I think it's important to take a historical perspective. There was a time not so long ago when computers as we know them now did not exist. At that stage, coming up with a precise definition of an algorithm or of a Turing machine was a major advance, allowing one to build the earliest modern computers and begin the revolution that we take for granted today.
As actual computers became more powerful, interest shifted from the computable/uncomputable boundary to the feasible/infeasible boundary, where initially the definition of "feasible" was (roughly speaking) "polynomial time." So then we get the P = NP question and the birth of computational complexity theory as we know it today.
As computers became more powerful and more diverse, interest again shifted. People today are increasingly interested in parallel/distributed algorithms, cloud computing, SIMD architectures, etc. Datasets are so large that polynomial time doesn't cut it any more; people want linear time or even sublinear time algorithms.

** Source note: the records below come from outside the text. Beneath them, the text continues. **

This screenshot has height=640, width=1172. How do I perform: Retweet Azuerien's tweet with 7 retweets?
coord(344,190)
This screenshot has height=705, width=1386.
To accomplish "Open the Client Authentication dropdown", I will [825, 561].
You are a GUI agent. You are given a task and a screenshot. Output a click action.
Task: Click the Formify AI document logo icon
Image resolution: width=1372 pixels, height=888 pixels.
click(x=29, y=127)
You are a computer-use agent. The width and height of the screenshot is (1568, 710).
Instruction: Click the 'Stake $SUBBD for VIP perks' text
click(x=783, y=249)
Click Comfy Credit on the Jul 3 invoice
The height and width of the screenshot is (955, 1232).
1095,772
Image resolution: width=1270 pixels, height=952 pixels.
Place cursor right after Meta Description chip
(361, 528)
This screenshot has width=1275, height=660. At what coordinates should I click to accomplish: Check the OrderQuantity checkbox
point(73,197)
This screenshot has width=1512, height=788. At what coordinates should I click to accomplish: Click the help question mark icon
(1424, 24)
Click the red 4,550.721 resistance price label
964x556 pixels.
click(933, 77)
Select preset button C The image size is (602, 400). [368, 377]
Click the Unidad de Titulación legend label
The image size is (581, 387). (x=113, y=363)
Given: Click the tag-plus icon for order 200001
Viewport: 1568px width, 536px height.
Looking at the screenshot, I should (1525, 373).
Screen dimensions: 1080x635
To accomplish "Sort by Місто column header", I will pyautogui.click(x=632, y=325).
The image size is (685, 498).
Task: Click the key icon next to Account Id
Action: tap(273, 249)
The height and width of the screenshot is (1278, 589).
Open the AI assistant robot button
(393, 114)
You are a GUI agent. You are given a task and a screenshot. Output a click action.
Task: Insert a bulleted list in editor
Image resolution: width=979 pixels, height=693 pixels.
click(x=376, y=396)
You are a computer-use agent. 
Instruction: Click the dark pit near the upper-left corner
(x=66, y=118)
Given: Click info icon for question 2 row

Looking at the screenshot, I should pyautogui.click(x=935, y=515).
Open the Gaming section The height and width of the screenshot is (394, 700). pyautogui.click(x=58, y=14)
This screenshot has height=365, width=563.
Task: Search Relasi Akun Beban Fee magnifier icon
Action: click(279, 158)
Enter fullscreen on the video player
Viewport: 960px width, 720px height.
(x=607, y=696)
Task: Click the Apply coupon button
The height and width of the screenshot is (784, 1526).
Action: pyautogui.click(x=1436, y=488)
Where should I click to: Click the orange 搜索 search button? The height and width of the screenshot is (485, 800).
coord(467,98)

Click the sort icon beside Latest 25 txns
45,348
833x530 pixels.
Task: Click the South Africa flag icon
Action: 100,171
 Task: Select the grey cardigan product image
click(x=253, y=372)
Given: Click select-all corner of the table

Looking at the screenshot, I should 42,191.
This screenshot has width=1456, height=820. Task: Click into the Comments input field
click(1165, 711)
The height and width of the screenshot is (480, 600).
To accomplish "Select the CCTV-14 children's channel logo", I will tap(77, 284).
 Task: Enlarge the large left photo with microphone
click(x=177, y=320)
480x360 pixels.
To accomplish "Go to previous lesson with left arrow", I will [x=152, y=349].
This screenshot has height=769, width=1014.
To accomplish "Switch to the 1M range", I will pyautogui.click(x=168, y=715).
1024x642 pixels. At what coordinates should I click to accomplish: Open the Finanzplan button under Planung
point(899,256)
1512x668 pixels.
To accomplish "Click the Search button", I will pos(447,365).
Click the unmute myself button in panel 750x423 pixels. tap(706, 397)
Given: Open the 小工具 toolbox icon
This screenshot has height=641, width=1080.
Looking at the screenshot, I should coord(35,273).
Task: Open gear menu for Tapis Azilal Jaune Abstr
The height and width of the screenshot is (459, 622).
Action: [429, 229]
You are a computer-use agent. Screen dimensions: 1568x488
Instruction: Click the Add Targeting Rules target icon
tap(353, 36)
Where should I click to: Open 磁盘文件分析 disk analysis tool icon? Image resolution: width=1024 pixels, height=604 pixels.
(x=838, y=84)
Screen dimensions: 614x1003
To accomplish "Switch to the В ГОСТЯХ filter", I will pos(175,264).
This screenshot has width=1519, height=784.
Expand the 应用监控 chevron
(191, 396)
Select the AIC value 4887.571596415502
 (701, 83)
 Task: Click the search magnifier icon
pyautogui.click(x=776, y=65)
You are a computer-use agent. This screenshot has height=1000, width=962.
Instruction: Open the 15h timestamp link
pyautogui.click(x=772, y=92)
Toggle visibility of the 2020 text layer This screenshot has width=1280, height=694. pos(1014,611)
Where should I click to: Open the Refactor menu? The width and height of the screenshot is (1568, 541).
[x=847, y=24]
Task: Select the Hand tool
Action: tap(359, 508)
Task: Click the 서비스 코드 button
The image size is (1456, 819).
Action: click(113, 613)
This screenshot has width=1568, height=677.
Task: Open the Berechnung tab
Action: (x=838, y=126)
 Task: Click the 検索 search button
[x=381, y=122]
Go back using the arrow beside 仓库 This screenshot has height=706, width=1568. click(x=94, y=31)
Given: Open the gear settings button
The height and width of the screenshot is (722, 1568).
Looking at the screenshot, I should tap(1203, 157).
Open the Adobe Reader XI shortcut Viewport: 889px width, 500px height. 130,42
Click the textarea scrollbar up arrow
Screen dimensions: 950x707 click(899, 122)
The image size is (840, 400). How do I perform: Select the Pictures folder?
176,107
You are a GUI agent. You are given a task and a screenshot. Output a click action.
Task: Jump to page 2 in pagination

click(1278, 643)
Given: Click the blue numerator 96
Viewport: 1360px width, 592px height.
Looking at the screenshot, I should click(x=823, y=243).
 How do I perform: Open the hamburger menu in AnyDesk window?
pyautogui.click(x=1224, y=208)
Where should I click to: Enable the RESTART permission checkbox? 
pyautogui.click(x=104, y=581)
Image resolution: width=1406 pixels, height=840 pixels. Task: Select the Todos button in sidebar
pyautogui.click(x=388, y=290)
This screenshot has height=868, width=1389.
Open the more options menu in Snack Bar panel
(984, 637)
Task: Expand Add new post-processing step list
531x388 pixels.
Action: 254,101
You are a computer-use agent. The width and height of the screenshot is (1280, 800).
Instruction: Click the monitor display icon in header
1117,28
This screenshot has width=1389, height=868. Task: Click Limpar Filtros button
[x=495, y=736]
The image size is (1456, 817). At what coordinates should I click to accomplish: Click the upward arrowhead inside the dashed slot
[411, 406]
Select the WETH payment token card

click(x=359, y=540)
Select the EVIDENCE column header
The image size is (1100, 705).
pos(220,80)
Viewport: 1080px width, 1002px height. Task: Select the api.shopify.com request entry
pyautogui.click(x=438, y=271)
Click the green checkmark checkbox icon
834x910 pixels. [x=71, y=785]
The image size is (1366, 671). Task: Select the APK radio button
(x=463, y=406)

So at the time of its invention, computability theory was about practical algorithms. The same goes for computational complexity theory and other subjects in computer science. But as technology advances, the definition of "practical" changes, so that the classical subjects no longer line up so nicely with the interests of current practitioners. That doesn't mean that the classical subjects are no longer of interest, because fundamentally important mathematical concepts never go away. But they become more abstract, and it takes a broad perspective to see their motivation and to be able to tell which problems are still of importance today. For example, in my opinion, some of the most exciting developments in computability theory today are its unexpected connections with differential geometry, as for example described in this paper by Soare. This work is very far removed from "practical algorithms" but illustrates how the study of fundamental mathematical concepts can reap unexpected dividends and is therefore worth pursuing even if immediate applications are not visible.